## TRY IT
Among the entries below, find the lines with "checkmark" and copy them.

## SUPPLIED DATA
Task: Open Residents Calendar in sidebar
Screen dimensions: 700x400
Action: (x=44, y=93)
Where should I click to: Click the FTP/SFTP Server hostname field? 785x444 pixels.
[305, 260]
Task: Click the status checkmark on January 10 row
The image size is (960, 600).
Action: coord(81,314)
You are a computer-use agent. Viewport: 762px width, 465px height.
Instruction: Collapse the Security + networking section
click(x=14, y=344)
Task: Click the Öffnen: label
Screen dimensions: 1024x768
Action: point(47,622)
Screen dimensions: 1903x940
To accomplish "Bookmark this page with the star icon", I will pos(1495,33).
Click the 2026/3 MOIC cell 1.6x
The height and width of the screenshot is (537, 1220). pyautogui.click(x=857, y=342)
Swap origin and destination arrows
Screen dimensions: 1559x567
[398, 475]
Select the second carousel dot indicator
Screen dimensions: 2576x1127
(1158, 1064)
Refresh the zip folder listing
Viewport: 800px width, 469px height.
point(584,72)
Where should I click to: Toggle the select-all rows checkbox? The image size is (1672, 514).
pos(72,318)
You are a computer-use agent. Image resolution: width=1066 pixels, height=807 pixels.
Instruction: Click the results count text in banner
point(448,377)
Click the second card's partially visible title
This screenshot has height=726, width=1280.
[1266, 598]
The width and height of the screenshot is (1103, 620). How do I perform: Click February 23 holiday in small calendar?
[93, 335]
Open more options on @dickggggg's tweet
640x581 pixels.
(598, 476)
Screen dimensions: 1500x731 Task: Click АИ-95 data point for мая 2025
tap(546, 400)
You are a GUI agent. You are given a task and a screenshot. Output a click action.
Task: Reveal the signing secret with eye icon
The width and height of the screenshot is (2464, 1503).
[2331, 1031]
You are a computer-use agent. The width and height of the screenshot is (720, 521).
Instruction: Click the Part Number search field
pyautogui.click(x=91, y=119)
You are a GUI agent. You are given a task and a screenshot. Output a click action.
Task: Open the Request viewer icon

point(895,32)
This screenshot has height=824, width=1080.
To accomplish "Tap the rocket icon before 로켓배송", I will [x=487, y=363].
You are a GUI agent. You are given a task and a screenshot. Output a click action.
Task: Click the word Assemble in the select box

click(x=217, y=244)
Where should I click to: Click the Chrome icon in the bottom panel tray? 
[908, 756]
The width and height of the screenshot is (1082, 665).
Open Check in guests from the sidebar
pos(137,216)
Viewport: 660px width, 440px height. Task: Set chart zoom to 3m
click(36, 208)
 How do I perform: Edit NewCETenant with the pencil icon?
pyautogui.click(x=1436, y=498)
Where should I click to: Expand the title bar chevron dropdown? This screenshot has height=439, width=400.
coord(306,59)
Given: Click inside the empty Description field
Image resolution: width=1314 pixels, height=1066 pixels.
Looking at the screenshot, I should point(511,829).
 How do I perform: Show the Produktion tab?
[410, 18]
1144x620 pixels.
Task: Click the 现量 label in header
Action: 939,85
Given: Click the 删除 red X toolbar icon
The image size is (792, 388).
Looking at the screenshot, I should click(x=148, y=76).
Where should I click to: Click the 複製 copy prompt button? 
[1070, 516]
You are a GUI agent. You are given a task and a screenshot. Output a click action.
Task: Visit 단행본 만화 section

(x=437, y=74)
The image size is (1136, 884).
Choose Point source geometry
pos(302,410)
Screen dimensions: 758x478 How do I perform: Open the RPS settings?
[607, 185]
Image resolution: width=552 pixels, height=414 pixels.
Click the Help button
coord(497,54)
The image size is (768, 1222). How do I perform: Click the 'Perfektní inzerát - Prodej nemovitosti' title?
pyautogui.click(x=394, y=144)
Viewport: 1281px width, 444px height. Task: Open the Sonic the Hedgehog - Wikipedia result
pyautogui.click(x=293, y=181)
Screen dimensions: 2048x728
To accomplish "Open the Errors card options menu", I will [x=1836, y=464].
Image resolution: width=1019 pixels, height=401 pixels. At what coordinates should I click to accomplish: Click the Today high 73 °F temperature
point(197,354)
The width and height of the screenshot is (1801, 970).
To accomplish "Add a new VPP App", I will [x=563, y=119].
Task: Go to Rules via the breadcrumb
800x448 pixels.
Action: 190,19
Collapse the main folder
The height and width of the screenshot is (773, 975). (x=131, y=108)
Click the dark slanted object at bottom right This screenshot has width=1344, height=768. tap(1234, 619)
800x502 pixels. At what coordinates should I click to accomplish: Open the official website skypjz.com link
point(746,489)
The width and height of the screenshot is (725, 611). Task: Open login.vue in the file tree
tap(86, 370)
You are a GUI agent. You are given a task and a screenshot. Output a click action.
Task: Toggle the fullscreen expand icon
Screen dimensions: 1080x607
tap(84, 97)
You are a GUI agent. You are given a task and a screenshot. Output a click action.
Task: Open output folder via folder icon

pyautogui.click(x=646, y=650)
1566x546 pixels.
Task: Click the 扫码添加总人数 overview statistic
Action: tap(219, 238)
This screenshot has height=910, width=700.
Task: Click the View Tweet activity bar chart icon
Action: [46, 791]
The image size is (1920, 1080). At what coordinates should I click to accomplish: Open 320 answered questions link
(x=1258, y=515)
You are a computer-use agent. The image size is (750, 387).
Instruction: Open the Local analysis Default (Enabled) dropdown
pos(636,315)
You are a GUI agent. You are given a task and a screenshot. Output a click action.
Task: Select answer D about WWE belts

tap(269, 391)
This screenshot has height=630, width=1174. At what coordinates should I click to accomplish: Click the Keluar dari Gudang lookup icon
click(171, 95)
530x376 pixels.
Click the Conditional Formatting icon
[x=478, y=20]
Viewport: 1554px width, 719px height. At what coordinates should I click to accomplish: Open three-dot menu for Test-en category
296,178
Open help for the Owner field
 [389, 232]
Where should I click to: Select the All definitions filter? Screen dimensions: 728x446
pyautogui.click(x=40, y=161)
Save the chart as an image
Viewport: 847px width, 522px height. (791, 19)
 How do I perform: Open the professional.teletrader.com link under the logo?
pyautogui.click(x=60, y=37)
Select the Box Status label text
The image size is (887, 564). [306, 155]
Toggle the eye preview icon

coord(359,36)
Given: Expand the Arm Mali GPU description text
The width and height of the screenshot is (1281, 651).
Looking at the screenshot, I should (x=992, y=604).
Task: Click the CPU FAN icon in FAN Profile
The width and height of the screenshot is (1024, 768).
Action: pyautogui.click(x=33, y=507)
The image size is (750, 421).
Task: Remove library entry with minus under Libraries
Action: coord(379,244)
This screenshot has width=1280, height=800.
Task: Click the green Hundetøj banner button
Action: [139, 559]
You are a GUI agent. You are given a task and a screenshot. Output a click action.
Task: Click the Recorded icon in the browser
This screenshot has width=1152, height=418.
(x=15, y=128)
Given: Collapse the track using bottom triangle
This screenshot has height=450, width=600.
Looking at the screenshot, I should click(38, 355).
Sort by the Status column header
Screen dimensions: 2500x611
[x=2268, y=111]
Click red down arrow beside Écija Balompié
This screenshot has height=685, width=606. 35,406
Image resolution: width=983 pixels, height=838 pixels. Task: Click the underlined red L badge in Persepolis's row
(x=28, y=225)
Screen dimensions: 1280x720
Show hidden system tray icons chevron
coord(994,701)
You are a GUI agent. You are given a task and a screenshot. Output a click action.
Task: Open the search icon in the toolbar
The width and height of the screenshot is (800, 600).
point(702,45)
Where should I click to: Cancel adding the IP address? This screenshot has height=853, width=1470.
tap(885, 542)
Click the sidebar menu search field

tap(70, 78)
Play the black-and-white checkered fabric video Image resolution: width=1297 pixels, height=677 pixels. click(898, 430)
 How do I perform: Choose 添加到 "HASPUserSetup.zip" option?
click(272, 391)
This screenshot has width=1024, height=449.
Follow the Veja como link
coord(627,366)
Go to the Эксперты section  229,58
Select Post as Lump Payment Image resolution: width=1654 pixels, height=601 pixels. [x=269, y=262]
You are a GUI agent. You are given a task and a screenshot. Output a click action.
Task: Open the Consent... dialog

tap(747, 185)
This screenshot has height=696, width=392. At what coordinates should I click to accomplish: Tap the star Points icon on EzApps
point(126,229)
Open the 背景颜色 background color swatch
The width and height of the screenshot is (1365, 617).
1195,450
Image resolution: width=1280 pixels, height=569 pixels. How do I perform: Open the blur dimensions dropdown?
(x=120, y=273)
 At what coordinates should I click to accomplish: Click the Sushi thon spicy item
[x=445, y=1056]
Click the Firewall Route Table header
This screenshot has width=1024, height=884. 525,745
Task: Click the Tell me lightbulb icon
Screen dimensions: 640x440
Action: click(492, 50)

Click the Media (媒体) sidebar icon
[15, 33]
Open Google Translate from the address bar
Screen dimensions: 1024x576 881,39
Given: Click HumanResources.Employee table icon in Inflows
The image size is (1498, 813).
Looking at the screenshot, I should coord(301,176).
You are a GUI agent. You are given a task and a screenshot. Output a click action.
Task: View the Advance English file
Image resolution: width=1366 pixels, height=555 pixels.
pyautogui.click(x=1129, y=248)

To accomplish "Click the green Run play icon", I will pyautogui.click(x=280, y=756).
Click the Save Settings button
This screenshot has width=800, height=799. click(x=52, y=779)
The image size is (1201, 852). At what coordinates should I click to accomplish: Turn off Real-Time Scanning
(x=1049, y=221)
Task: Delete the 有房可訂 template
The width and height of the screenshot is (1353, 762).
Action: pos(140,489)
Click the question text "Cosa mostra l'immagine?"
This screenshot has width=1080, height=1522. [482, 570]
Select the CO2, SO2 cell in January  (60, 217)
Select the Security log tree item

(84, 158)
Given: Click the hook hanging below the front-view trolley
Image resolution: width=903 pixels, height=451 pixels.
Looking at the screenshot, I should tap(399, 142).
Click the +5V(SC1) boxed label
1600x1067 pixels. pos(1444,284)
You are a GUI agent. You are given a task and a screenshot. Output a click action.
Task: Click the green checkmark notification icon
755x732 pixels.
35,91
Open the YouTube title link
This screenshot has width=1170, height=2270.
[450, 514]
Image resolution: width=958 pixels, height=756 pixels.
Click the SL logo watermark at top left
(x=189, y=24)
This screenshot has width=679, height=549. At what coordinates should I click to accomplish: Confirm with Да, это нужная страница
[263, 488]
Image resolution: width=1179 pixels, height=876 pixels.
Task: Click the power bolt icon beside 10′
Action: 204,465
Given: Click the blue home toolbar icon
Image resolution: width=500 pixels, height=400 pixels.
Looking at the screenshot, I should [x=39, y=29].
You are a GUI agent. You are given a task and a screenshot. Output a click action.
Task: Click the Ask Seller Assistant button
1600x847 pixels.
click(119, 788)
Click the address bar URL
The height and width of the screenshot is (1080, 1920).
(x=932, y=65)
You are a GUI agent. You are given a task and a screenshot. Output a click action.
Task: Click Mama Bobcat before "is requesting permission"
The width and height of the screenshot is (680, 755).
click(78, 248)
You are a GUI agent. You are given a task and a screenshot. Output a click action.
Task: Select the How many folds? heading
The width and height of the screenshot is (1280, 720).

## SOLUTION TO THIS EXERCISE
Task: Click the status checkmark on January 10 row
Task: Click the green checkmark notification icon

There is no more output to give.